Bundesfinanzminister Wolfgang Schäuble sperrt sich gegen die Reduzierung der griechischen Schulden. Ist die Belastung Athens nicht längst viel zu groß?

Das Land ist mit dem Anderthalbfachen seiner Wirtschaftsleistung verschuldet. Um diese Kredite zu bedienen, wären Einnahmeüberschüsse des Staates notwendig, die Griechenland in den kommenden Jahren realistischerweise kaum erreichen kann. Deshalb halte ich es für notwendig, die Schulden um etwa 40 Prozent zu verringern.

Auch deutsche Banken müssten dann den Wert der griechischen Anleihen in ihren Bilanzen entsprechend senken. Wäre das nicht der Auslöser der nächsten Rezession?
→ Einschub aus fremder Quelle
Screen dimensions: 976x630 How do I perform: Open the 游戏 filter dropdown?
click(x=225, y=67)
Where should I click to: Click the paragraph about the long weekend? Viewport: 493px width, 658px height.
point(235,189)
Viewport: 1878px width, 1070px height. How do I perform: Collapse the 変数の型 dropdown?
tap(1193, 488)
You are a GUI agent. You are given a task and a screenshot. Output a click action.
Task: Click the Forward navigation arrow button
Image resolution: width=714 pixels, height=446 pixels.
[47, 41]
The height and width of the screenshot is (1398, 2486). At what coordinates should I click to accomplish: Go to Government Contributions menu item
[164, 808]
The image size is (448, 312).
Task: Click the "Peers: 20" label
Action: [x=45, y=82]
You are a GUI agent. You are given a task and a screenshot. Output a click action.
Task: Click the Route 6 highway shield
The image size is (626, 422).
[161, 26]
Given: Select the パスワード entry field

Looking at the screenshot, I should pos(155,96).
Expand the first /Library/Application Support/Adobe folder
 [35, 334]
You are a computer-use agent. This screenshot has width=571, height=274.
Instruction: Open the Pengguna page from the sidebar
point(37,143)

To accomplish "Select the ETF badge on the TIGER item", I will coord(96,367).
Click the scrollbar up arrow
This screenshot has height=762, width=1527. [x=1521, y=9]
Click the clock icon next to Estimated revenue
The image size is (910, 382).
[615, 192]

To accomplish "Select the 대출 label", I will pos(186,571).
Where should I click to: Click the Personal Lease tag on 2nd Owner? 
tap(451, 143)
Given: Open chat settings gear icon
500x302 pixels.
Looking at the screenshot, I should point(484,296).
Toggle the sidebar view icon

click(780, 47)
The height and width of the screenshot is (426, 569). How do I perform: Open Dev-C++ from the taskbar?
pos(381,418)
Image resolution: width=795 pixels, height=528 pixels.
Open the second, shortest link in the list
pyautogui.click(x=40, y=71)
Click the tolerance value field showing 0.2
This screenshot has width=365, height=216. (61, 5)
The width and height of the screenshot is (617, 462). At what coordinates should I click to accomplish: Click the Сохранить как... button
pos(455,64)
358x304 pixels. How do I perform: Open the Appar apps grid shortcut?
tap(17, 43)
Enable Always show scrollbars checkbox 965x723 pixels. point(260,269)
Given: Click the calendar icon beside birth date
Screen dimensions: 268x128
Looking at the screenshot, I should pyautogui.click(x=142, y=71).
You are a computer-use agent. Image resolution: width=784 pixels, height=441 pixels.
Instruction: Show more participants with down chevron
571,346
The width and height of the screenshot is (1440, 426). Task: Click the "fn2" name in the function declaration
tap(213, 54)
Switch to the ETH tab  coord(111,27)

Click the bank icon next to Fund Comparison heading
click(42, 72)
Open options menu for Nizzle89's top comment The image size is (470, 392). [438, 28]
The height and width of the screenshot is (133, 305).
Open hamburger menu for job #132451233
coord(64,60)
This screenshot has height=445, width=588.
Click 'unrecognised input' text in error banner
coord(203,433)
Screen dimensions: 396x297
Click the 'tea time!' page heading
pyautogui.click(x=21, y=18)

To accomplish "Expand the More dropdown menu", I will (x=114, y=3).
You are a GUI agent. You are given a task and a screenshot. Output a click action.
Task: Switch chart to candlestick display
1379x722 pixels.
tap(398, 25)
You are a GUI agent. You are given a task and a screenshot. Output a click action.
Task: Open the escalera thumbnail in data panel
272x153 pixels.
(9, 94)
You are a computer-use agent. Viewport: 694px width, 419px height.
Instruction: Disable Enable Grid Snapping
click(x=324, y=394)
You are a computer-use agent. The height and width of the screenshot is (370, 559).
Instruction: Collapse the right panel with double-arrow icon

Das Volumen griechischer Anleihen bei deutschen Banken ist vergleichsweise gering. Die teilweise Abschreibung bedeutet deshalb keine große Gefahr. Im Auge behalten müssen wir aber den möglichen Dominoeffekt. Wenn Griechenland einen Teil seiner Schulden streicht, würden die Investoren befürchten, dass dies anderen Staaten ebenfalls droht. Auch hier aber würden die gemeinsamen europäischen Anleihen helfen.